# calf has scours need HELP



## vitamin A (Oct 21, 2010)

my calf has scours what do i do?i haven't had alto of experience.so need suggestions.

thank you


----------



## she-earl (Oct 22, 2010)

You need to get some medicine to stop the scours.  A calf will dehydrate quickly from scours.  How old is the calf?  You can get medicine that goes right in the milk or you can get packets of electrolytes that you mix in warm water to feed.  We would alternate an electrolyte feeding and then a milk feeding.  If the calf has scours really bad, you may need to use whole milk instead of milk replacer. A "home remedy" to at least "put a plug" in the calf is 3/4 cup of flour in a quart of warm water.  This is just to "stop the flow" but you need medication of some kind for your calf.


----------



## glenolam (Oct 22, 2010)

We need a little more info to help such as:

Age?

Weight?

Bottle calf or not?

If Bottle calf, how much forumla?

Does the calf have really runny poops or just a litte mess on the back end?

Is the calf lethargic or is it still spunky?


A lot of feed stores sell products such as Scour halt or Scour Ease and should help ease the scours.  Stop feeding milk (if it's on a bottle) and only feed the scour halt stuff and electrolytes until the calf is back to normal.


----------



## vitamin A (Oct 22, 2010)

the calf is 4 days old and we are bottle feeding him.we are giving 10 oz.of formula in a 4 pint bottle.poop is runny but not really really runny.calf is about 100 bounds give or take 5 pounds. hes is pretty spunky.

thanks alto


----------



## she-earl (Oct 22, 2010)

If the calf was put straight unto milk replacer and not gradually switched from milk over to milk replacer, it will tend to get a belly ache.  I assume you are feeding the calf twice a day.  I would suggest using 75% of the milk replacer in three pints of water.  The calf should also access to a calf starter feed and fresh water.  If you put some feed in the cal's mouth it will help get it started on the feed.


----------



## vitamin A (Oct 22, 2010)

well we got it from a dairy the very day it was born.and they take it away from its mom rite after its born.and its had the amount of colostrum it should need.

thank for every thing


----------



## Beekissed (Oct 22, 2010)

A hundred pound dairy calf at 4 days old???


----------



## jhm47 (Oct 22, 2010)

A hundred pounds is not unusual for the larger breeds of dairy cattle.


----------



## vitamin A (Oct 23, 2010)

ya he's pritty big we got the gidest there


----------



## Joost deGroot (Oct 25, 2010)

A healthy calf needs about 10% of its body weight in milk or other fluids like water for growth and maintenance. A scouring calf needs at least 15% of milk or water with electrolytes. Another thing that is important for a young calf is a constant quality and temperature of the milk.
If the stools are white, it can be nutrition related and most of the time medication isn't necessary. Only in cases of scours caused by bacteria, antibiotics are useful. If viruses are causing the scours the only thing you can and must do is to support the calf to overcome its scours. This means keeping the calf active and drinking.
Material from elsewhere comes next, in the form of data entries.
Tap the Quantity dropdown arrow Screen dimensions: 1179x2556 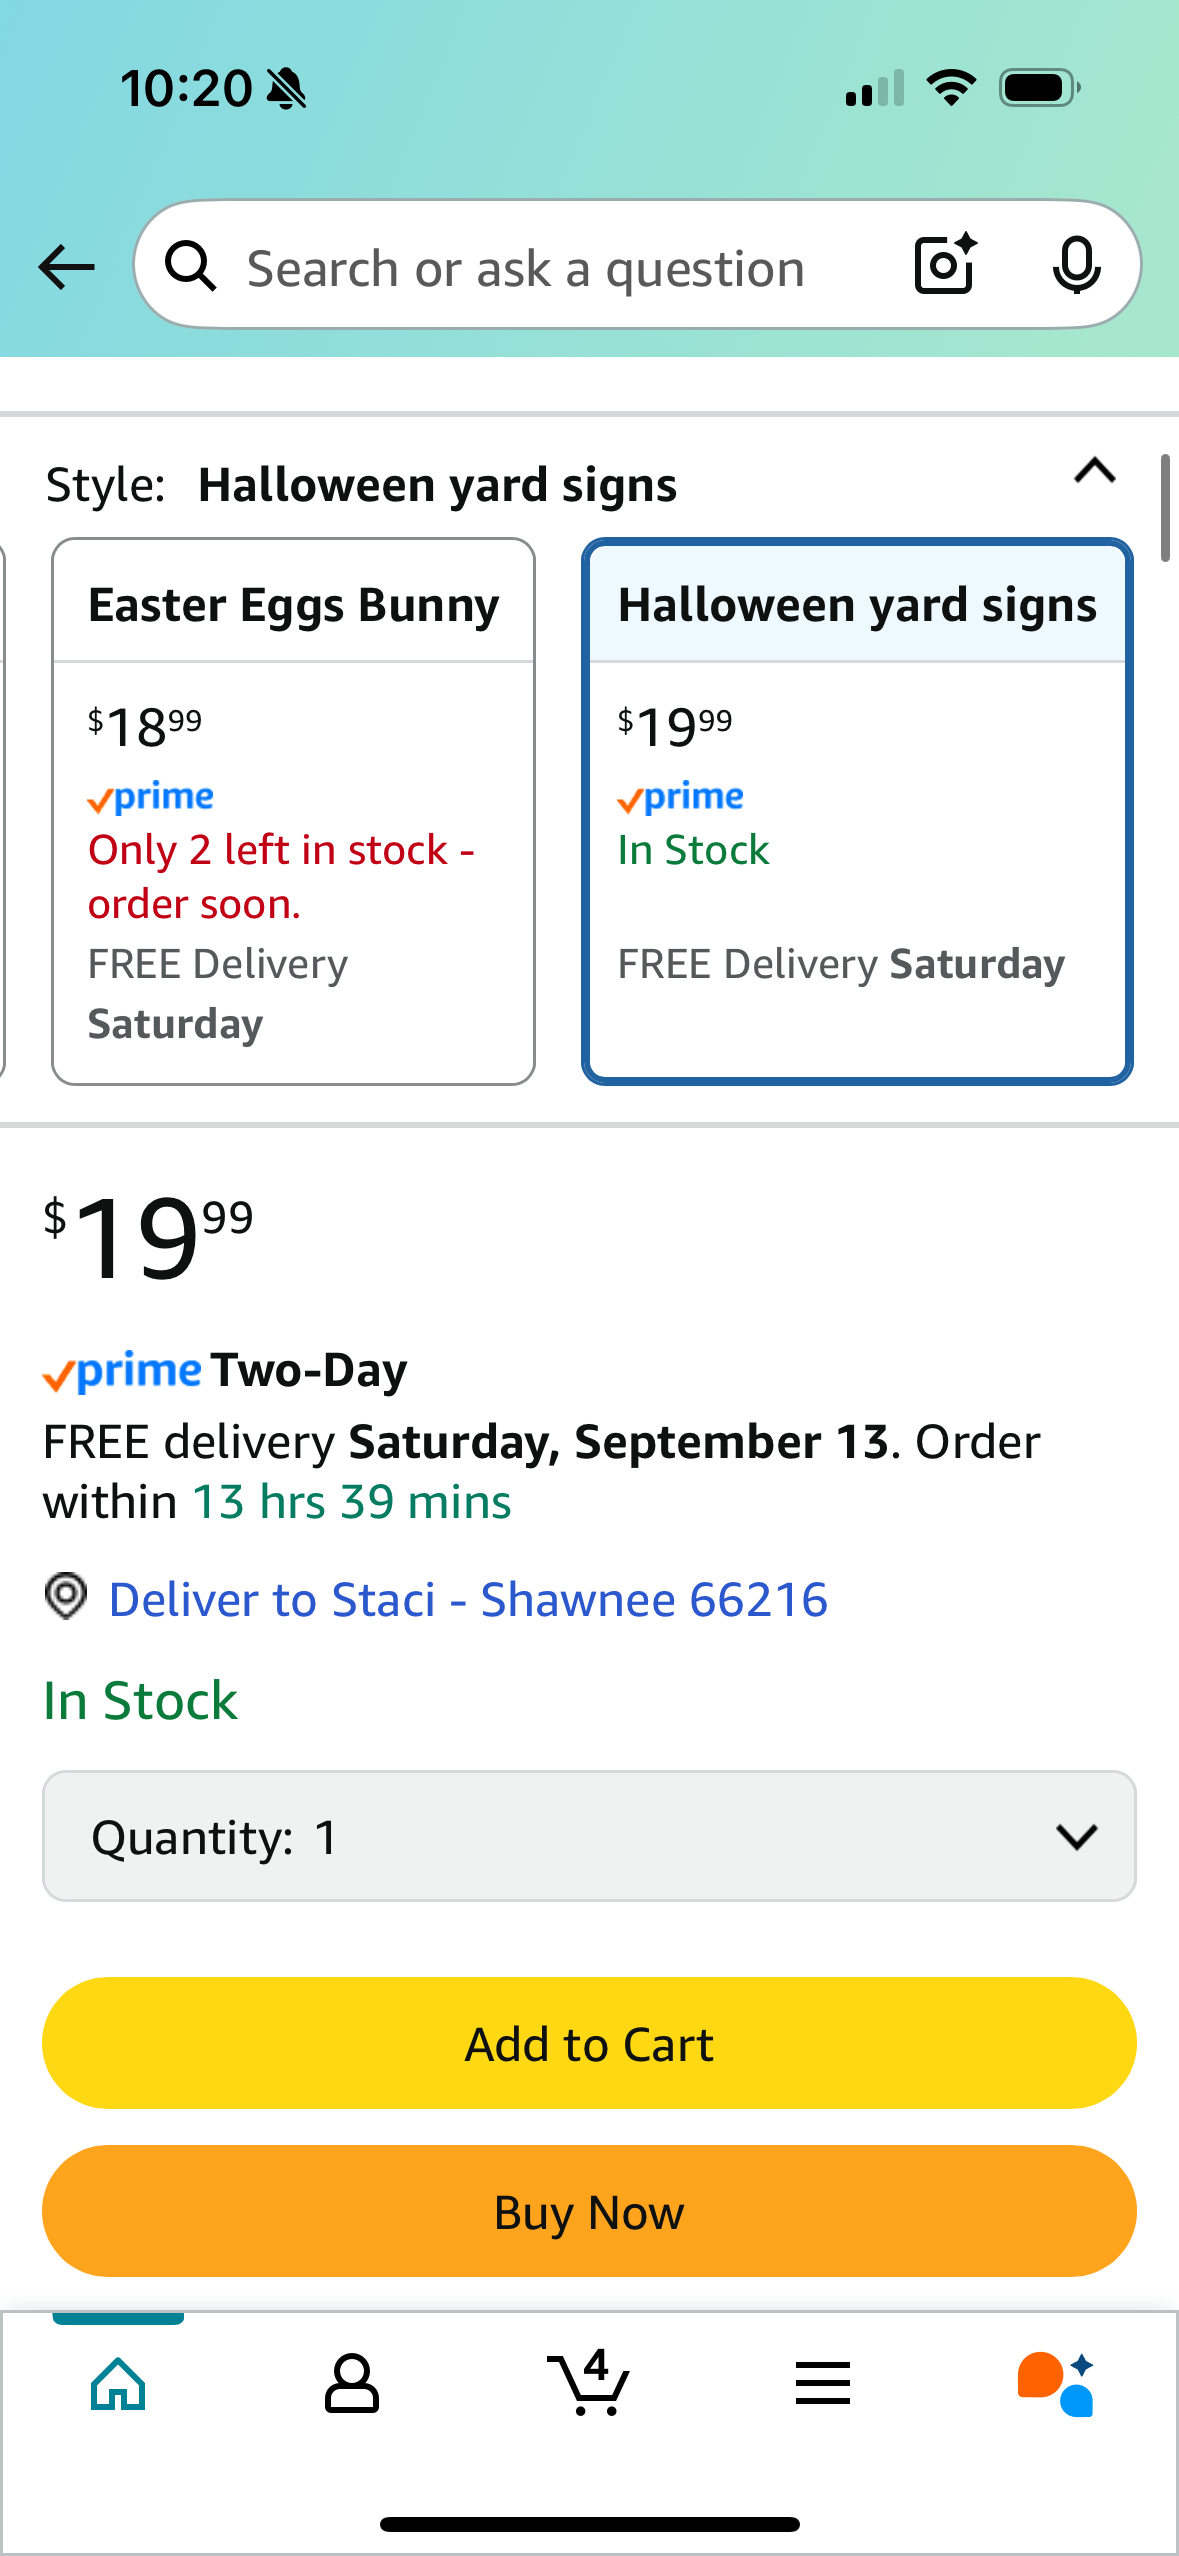[x=1077, y=1836]
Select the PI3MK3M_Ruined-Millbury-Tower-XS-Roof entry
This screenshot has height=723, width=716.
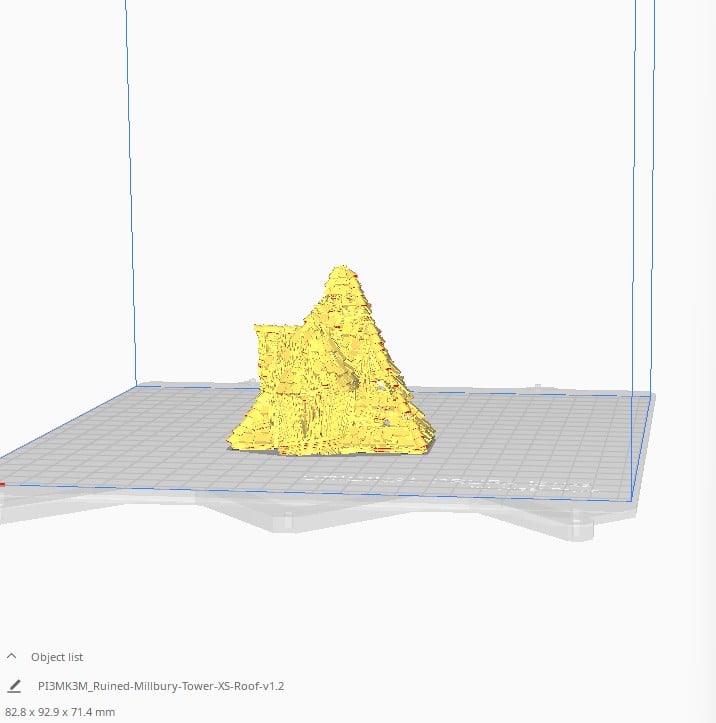[161, 686]
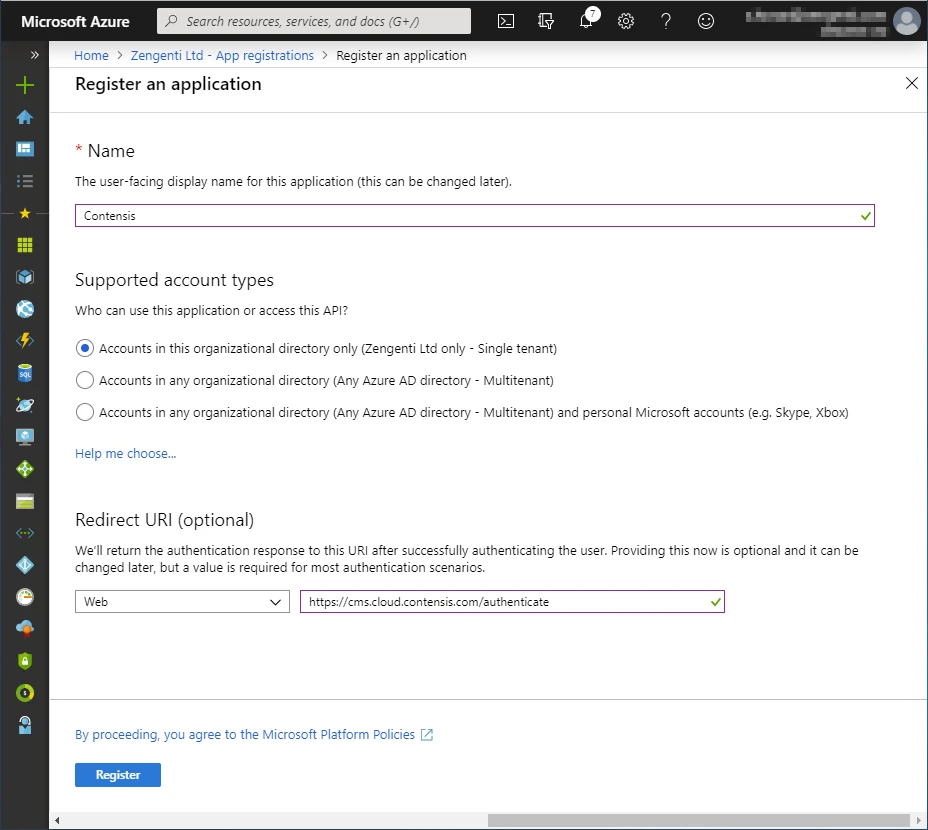This screenshot has height=830, width=928.
Task: Choose Multitenant Azure AD directory accounts option
Action: coord(85,380)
Prevention of dehydration is always a good thing to do, even in cases of mild occurance of scours. In such a case, continue feeding the calf its normal proportion of milk and after a couple of hours, give the calf warm water with electrolytes.


----------



## Ilovecows (Nov 6, 2010)

Beekissed said:
			
		

> A hundred pound dairy calf at 4 days old???


Not unusual at all.


----------